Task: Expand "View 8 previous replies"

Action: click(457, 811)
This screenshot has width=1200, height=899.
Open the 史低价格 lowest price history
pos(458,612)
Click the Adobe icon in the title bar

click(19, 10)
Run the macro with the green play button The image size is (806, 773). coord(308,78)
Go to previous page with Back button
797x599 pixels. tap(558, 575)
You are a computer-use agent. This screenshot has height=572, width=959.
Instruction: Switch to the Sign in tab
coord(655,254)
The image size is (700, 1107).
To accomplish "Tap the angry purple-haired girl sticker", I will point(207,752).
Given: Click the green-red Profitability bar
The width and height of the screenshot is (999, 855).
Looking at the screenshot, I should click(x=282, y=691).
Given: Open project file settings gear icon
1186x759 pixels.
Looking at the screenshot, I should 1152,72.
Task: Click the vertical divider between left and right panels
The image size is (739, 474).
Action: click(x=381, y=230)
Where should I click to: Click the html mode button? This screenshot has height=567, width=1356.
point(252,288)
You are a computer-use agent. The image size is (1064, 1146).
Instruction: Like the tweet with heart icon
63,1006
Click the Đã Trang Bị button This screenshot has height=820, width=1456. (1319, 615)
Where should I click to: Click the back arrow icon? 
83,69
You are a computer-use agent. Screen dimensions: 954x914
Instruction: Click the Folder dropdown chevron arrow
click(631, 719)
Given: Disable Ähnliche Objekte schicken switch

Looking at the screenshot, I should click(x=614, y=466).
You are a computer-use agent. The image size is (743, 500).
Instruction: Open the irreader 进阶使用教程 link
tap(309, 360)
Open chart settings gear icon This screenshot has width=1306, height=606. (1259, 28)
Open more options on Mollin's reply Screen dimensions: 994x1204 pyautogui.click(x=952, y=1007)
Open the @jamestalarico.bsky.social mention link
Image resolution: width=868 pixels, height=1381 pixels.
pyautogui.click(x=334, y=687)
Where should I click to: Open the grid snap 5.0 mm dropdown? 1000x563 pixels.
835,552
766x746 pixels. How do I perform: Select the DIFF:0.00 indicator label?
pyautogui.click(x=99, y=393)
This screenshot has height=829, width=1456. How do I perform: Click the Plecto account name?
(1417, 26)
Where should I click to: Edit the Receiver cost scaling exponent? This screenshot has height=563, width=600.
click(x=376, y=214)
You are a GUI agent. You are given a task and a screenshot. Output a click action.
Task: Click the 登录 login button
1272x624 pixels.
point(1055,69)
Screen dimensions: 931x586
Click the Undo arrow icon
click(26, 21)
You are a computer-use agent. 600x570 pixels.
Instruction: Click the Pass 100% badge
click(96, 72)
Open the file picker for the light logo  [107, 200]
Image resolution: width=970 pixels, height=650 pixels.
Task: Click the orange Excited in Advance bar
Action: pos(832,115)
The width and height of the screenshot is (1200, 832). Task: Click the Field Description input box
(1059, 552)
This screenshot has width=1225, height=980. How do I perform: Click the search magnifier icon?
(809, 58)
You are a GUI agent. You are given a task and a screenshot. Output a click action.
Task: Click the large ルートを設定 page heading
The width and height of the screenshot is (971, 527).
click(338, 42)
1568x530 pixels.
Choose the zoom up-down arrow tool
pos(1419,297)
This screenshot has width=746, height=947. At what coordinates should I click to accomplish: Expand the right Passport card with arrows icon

● ● ● ● ● ● ●

__Description of the task__. Read the entries above and find each line holding the word "settings". Copy it out.

__Answer space__.
Given: Open project file settings gear icon
Open chart settings gear icon This screenshot has width=1306, height=606. (1259, 28)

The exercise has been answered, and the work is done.